Inner spread of 6 illustrations

Works by Joey Terrill in C. Ondine Chavoya and David Evans Frantz, Axis Mundo: Queer Networks in Chicano L.A. (Los Angeles, C.A.: ONE National Gay & Lesbian Archives at the USC Libraries, 2017)

Axis Mundo: Queer Networks in Chicano L.A. is the catalog for a Museum of Contemporary Art, Los Angeles exhibition of the same name held in 2017. The exhibition was the first to focus on LGBTQIA+ Latinx artists and featured Chicano/a/x artists working in L.A. from the 1960s to the 1990s. The catalog includes 10 essays and over 400 images.

Title page spread

Hernandez, Jasmin, We Are Here: Visionaries of Color Transforming the Art World (New York: Abrams, 2021)

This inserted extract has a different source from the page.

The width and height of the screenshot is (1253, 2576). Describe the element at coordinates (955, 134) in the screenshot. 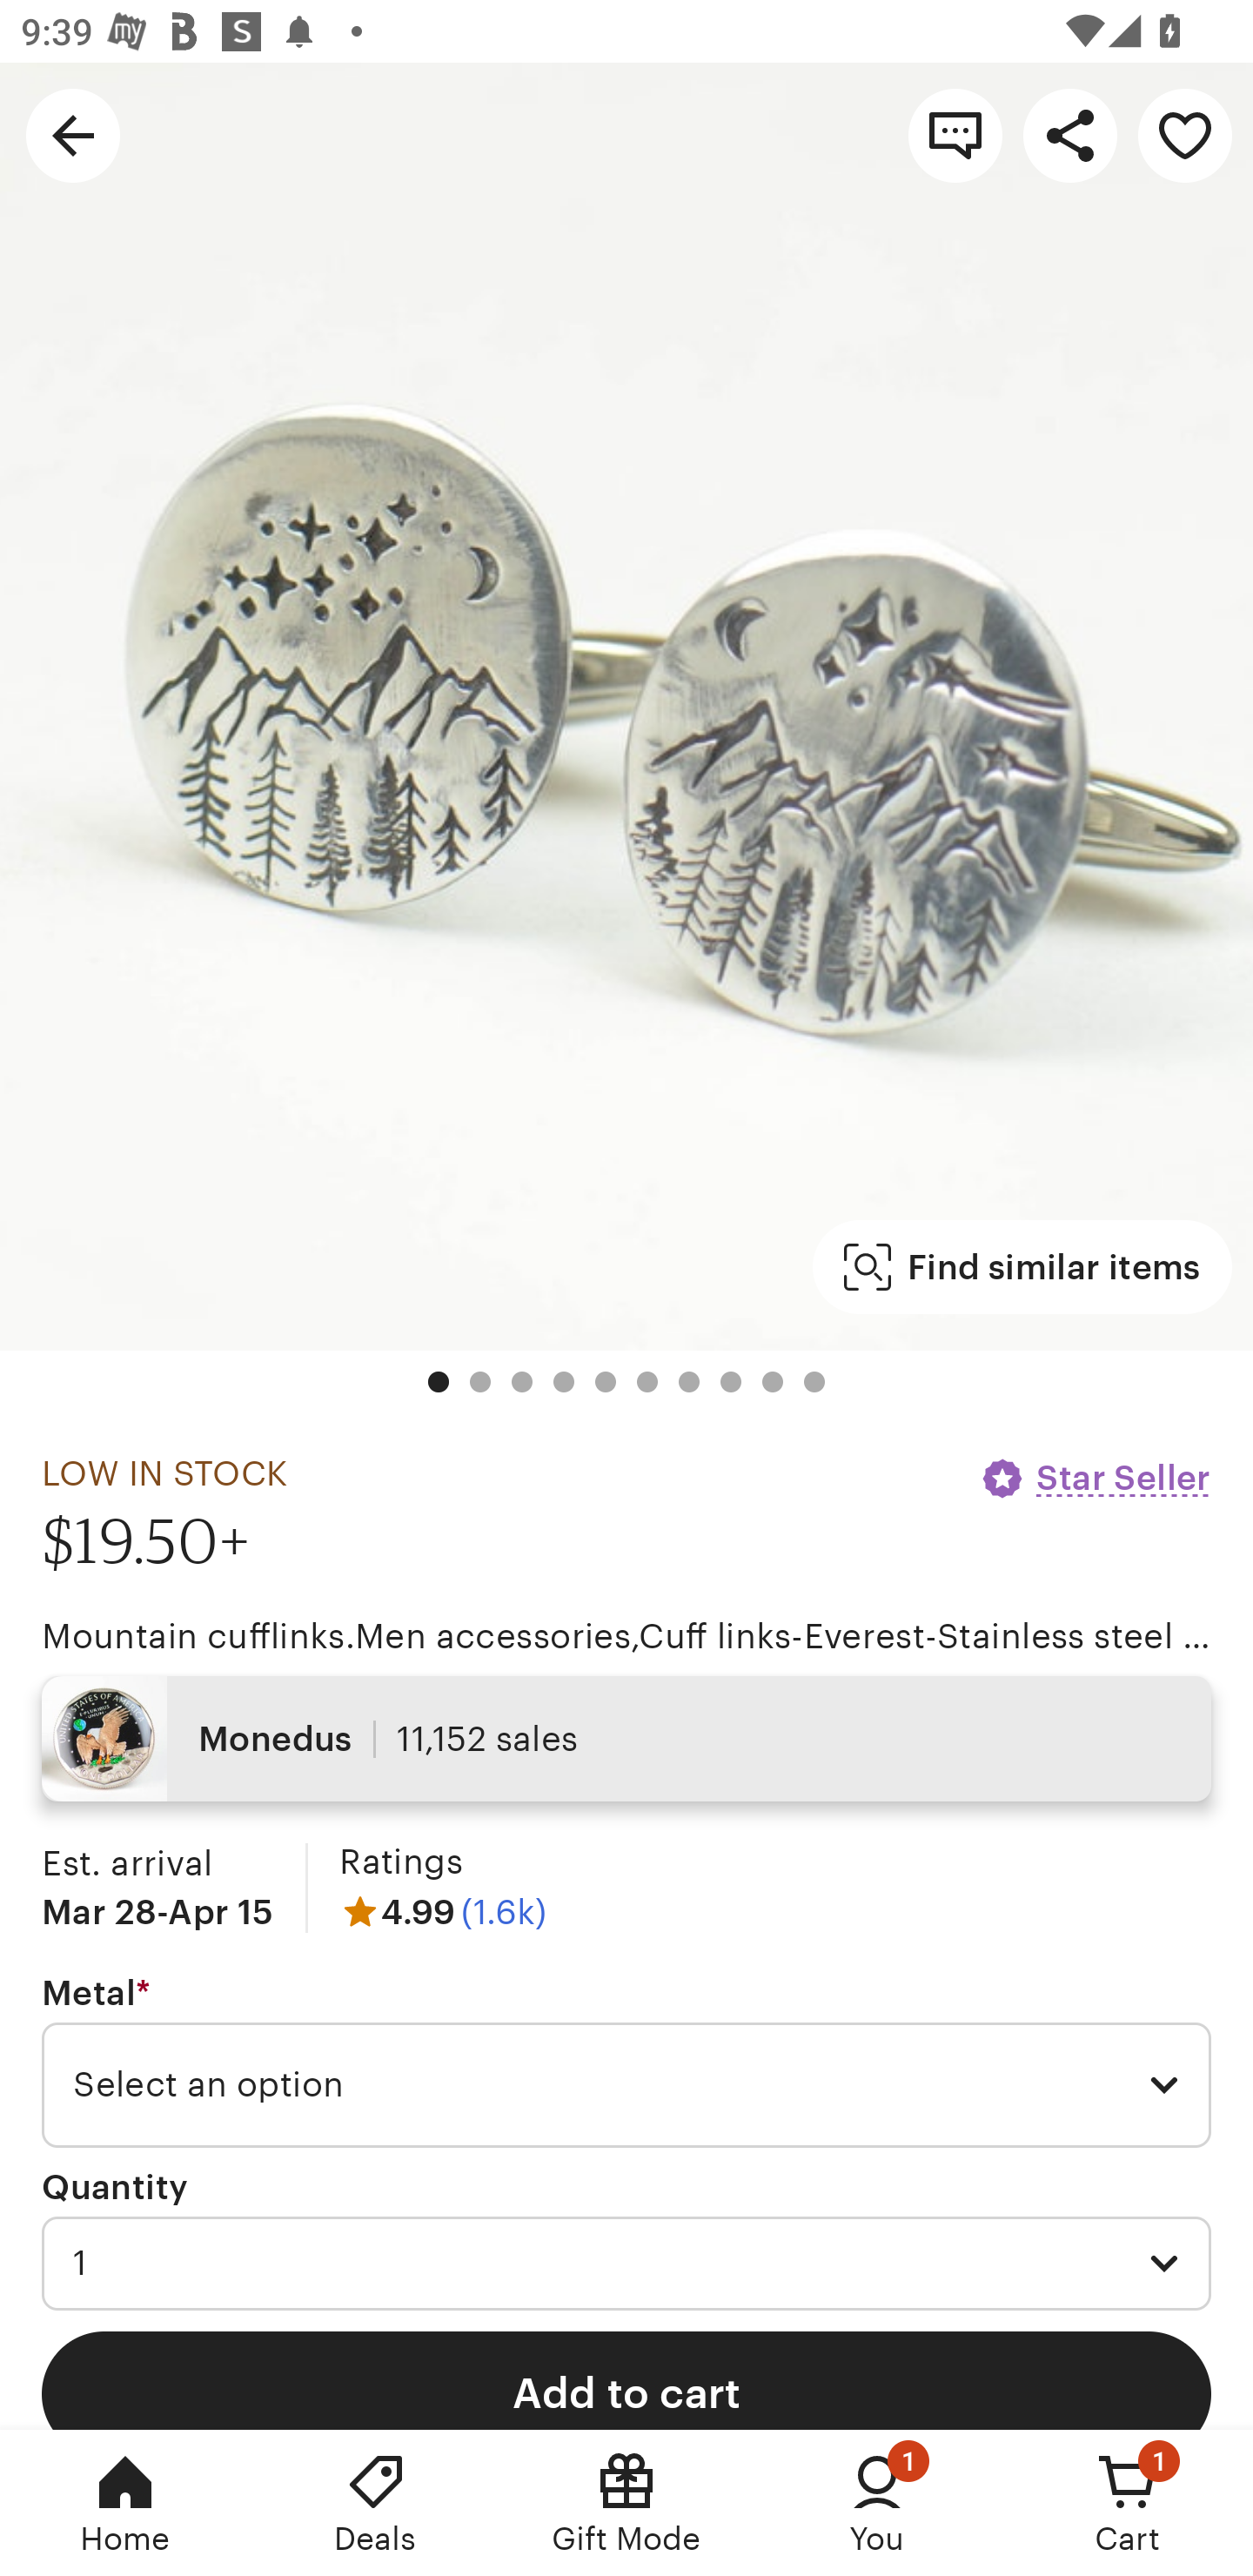

I see `Contact shop` at that location.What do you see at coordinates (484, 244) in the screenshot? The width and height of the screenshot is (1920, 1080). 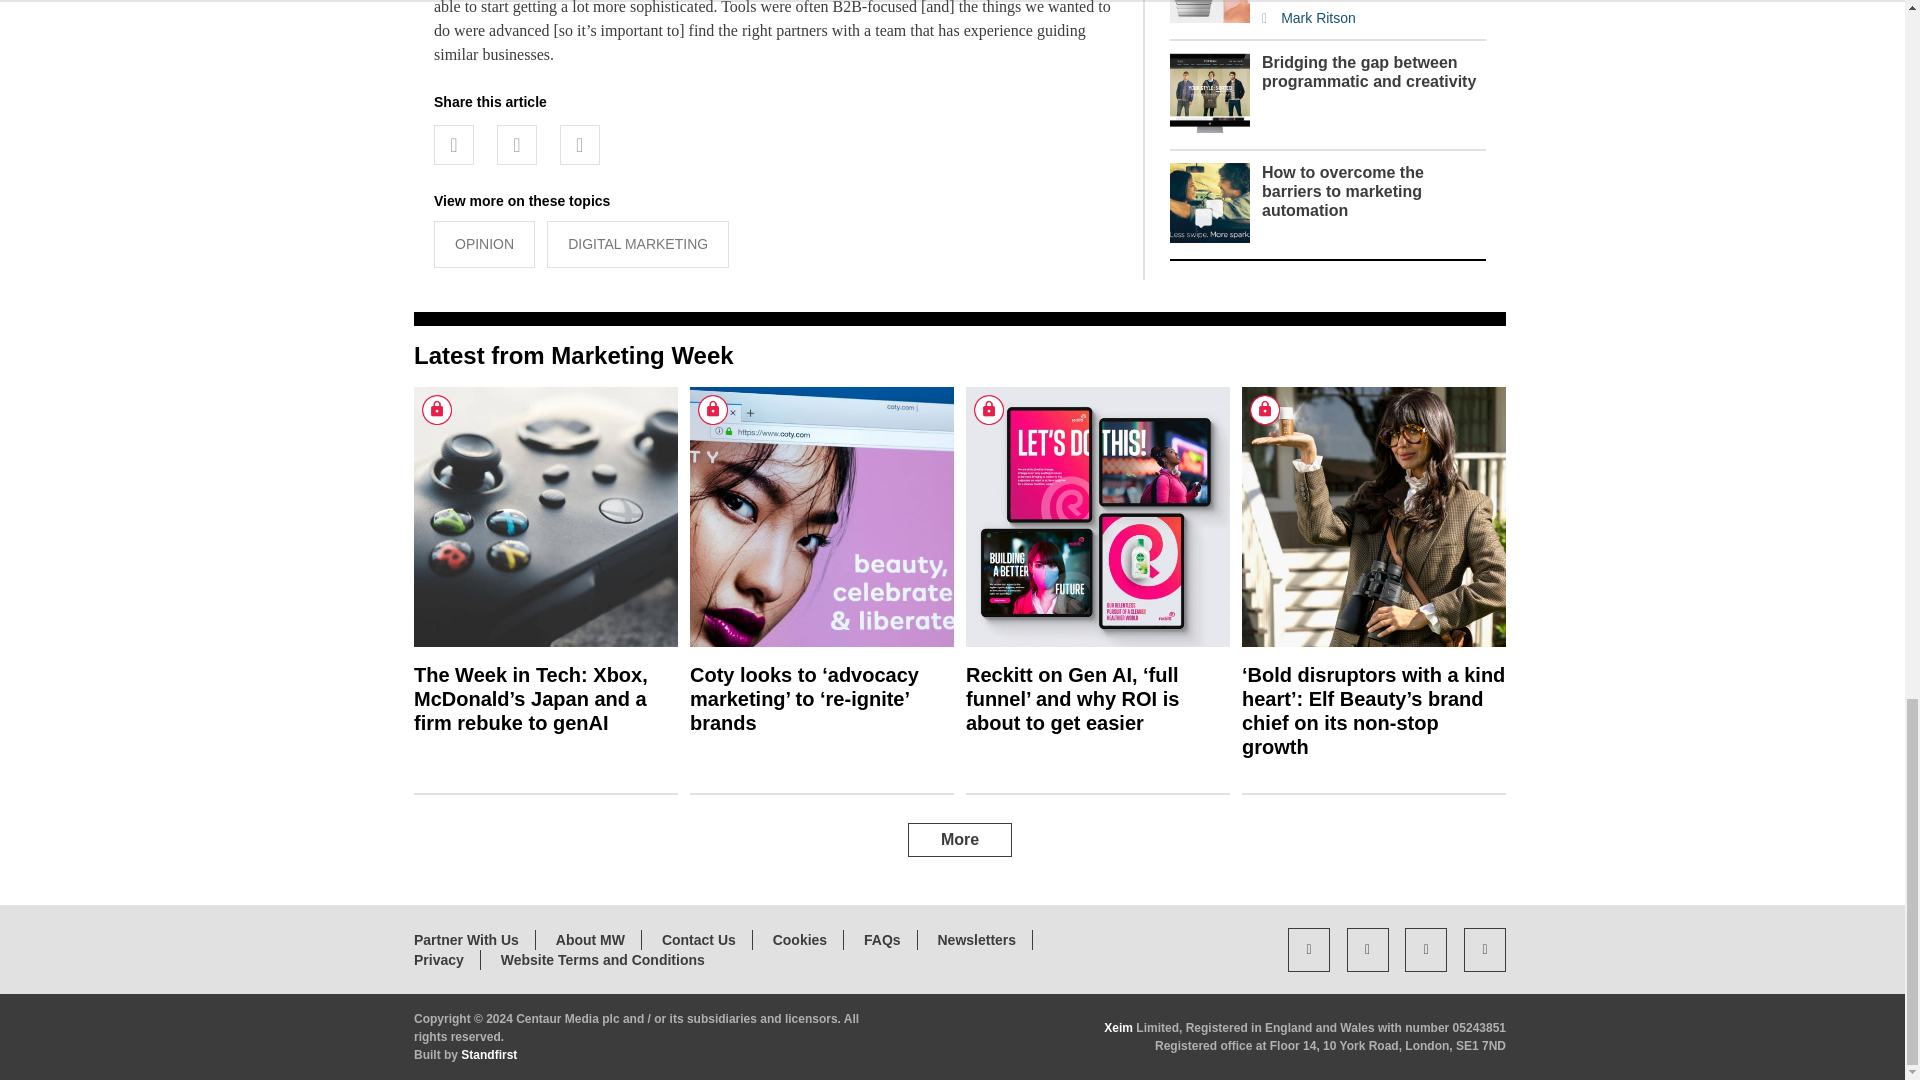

We Are Here: Visionaries of Color Transforming the Art World highlights the work of 50 Black and Brown contemporary artists and art workers, with a focus on inclusion for queer, trans, and nonbinary artists. The book includes an interview with each artist and art worker accompanied by photographs of their work or studio. Author Jasmin Hernandez powerfully concludes her introduction with the following message: “We Are Here is a document of Black and Brown voices in the art world, visualized by a Black woman, with the intention of making visible those who are often erased. We’ve been here, we are here, and we will continue to be here. The hyper-visibility of Black and Brown artists and culture-makers that we’re seeing isn’t a trend. The guard has shifted, and no one, including myself, is asking for permission.”